La reforma constitucional de 1994 incorporó junto a la defensa de la competencia, los derechos de usuarios y consumidores de bienes y servicios (Art. 42) [4], lo cual sumado al derecho de asociarse y de ejercer toda industria lícita (Art. 14)[5], da una señal clara y concreta sobre la concepción constitucional en materia de “libertad de empresa”.

            Ahora bien, el Proyecto de ley PE 299/14 “Creación del observatorio de precios y disponibilidad de insumos bienes y servicios” tiene por objeto la creación de un Observatorio de Precios y Disponibilidad de Insumos, Bienes y Servicios como organismo técnico de asistencia de la Secretaría de Comercio -en cuyo ámbito se crea- en la tarea de monitorear, relevar y sistematizar precios y disponibilidad de insumos, bienes y servicios producidos, comercializados y prestados en territorio argentino.

De acuerdo con el artículo 2º, la conducción del Observatorio estará a cargo del Secretario de Comercio -en calidad de Presidente-, junto a 7 representantes del PEN -Jefatura de Gabinete de Ministros, Min. Interior y Transporte, Min. Industria, Min. Agricultura, Ganadería y Pesca, Min. Planificación Federal, Inversión Pública y Servicios, Min. Ciencia, Tecnología e innovación Productiva, Min. Economía y Finanzas Públicas- y 3 representantes de asociaciones de usuarios y consumidores -legalmente constituidas y registradas. Cabe destacar que la elección de estos últimos quedará a cargo de la propia Secretaría de Comercio, quien con total discrecionalidad podrá disponer de dicha selección puesto que el proyecto no establece mecanismo alguno para ello. No se garantiza un procedimiento claro y transparente de selección de dichos representantes, así como tampoco se precisa la temporalidad de ejercicio del cargo ni si existen posibilidades de reelección o si habrá rotación entre los representantes de las distintas asociaciones. Tampoco se establece la mayoría requerida para las votaciones del directorio.

El proyecto también establece en dicho artículo que el Secretario de Comercio podrá convocar, cuando estime necesario, a los representantes de los ministerios y asociaciones, cuya concurrencia será obligatoria. Se estipula que deberán estar presentes al menos 1 representante ministerial y 1 de las asociaciones. Empero, no se precia en qué casos se podrá solicitar la intervención de dichos representantes. La redacción es sumamente laxa y habilita a la toma de decisiones sobre cuestiones que no se especifican con tan sólo 3 miembros de un total de 11.

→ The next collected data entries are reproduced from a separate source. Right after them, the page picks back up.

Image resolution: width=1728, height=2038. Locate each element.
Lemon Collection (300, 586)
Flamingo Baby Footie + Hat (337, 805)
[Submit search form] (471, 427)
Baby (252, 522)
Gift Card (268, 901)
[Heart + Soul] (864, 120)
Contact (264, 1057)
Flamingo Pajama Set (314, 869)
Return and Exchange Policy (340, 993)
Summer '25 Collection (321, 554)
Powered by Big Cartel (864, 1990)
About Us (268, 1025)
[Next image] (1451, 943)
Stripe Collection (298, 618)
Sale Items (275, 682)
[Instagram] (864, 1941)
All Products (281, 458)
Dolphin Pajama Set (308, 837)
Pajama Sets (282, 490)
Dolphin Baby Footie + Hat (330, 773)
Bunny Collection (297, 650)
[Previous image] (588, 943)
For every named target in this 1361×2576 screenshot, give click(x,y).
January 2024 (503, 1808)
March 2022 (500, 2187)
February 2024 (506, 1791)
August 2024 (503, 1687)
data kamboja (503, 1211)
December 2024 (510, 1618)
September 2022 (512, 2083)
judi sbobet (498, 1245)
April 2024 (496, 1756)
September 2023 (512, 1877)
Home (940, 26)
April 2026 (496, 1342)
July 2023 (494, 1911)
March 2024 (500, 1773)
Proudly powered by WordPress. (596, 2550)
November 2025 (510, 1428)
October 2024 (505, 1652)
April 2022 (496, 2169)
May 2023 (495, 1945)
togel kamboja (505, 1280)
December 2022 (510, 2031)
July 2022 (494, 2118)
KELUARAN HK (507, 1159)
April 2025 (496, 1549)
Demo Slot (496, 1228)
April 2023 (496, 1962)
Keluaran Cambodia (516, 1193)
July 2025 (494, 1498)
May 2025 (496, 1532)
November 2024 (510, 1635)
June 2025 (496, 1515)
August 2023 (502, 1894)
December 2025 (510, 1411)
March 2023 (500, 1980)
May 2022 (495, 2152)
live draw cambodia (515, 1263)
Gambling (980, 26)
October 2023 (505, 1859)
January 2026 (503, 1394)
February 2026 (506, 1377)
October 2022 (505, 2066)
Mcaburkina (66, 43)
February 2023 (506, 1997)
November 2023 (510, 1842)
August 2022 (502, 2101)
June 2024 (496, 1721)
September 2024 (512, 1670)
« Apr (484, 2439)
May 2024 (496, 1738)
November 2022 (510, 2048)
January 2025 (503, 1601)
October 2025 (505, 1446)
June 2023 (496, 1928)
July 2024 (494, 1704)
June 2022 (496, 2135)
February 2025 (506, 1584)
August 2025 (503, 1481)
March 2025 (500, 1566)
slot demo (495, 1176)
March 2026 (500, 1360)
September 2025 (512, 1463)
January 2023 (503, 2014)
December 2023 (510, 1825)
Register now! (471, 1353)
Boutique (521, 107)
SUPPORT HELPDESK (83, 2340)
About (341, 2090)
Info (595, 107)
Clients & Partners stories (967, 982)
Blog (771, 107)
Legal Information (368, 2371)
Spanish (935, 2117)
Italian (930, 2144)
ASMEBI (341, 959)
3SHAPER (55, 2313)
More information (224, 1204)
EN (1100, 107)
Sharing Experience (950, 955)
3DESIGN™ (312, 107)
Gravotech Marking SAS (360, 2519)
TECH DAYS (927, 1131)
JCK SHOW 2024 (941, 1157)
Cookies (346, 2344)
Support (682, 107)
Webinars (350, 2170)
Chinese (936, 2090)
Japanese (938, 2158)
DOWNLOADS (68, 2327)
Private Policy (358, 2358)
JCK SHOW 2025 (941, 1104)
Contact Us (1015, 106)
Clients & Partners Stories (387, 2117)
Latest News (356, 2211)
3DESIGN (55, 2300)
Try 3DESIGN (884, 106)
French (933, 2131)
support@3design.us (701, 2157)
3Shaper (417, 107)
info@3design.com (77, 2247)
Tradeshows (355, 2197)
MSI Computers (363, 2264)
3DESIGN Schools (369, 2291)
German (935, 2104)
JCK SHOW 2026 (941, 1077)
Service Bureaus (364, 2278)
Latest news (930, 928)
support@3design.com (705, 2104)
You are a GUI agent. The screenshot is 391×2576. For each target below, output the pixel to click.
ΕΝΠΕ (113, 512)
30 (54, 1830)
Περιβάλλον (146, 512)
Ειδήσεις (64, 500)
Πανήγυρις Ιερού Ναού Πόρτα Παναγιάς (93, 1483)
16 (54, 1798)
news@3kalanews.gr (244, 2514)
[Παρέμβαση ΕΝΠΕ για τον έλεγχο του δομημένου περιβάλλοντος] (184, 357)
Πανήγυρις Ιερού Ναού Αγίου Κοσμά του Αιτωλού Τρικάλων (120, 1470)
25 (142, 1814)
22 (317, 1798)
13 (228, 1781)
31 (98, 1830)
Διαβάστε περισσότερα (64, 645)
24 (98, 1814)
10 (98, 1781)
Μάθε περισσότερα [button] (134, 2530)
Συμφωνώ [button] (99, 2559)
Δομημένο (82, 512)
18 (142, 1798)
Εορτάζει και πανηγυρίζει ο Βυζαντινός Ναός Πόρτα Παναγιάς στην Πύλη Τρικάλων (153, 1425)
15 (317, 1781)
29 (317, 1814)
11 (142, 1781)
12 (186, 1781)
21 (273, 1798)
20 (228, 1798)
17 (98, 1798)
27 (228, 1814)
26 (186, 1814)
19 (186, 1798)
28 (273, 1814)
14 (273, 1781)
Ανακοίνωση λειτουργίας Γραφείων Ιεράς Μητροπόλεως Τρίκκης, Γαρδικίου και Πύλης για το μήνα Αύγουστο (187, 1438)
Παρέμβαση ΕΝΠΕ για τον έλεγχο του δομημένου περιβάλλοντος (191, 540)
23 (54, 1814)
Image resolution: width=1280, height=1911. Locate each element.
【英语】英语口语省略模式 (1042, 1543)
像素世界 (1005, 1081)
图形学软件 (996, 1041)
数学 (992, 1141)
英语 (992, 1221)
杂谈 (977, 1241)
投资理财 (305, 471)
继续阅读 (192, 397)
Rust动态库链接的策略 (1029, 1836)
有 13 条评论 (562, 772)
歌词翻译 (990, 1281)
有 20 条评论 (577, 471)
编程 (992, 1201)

Asimismo, el artículo prevé la participación de “organismos de apoyo” -cuya integración será establecida por la reglamentación- para el desarrollo de las tareas de monitoreo, relevamiento y sistematización de precios y disponibilidad de insumos, bienes y servicios. Sin embargo, no queda claro cuáles serán dichos organismos ni de qué tipo, así como tampoco cuál será su nivel de injerencia en las tareas mencionadas.

El artículo 3º establece que el observatorio podrá recomendar a la Secretaría de Comercio el requerimiento de “a) toda documentación relativa al giro comercial de la empresa o agente económico; b) informes a organismos públicos o privados”, abriendo la posibilidad de requerir cualquier tipo de información referida a la actividad de la empresa o sujeto bajo estudio. Asimismo, el Observatorio podrá recomendar a la Secretaría la publicación de precios y disponibilidad de productos y servicios -algo que ya se encuentra contemplado en las consideraciones del artículo 4º de la Ley 24.240 de Defensa al Consumidor-, la cual dispondrá su publicación total o parcial. No se explicita aquí dónde se realizará la publicación de esa información ni con qué periodicidad será actualizada la misma.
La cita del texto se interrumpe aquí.